At COPPR26, held at the University of Bern, Eva Kovacs presented her research on how bureaucratic organisations manage political and public pressure in Swiss immigration and integration policy.
Budapesti Corvinus Egyetem

At the 2026 Conference on Policy Process Research (COPPR26), held on January 20–23 at the University of Bern, Eva Kovacs from our Public Policy Department presented her working paper in the pre-conference workshop Public Administration under Pressure, hosted by Markus Hinterleitner, Céline Honegger, and Fritz Sager. She conducted this research as a visiting scholar at the University of St. Gallen during the spring semester, supported by a CPAP university scholarship. 

Her working paper examines how bureaucratic organisations cope with political, public, and media pressures in Swiss immigration and integration policy.
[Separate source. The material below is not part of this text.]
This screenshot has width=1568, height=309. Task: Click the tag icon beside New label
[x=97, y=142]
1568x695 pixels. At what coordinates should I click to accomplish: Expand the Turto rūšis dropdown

Based on in-depth interviews with federal, cantonal, and municipal administrations, as well as semi-public and private service providers, the study analyses how administrative actors manage responsibility, blame, and public scrutiny in a highly politicised policy field. 

Using a comparative design, the paper explores four organisational models: the federal administration (SEM), decentralised cantonal–municipal governance (St. Gallen), a semi-public organisation (AOZ, Zurich), and an outsourcing model (Fribourg). A key finding is that bureaucratic responses to pressure are not ad hoc reactions to crisis, but are systematically shaped by organisational design. Legalistic organisations rely on rules and procedures as shields against blame, decentralised systems diffuse responsibility across levels, semi-public organisations internalise pressure through professionalisation, while outsourced models actively use delegation to externalise political risk. 

The project highlights Swiss immigration governance as a critical case of “bureaucracy under pressure” and shows how administrative systems are designed not only to deliver policy outcomes, but also to manage political risk and blame in multilevel governance settings.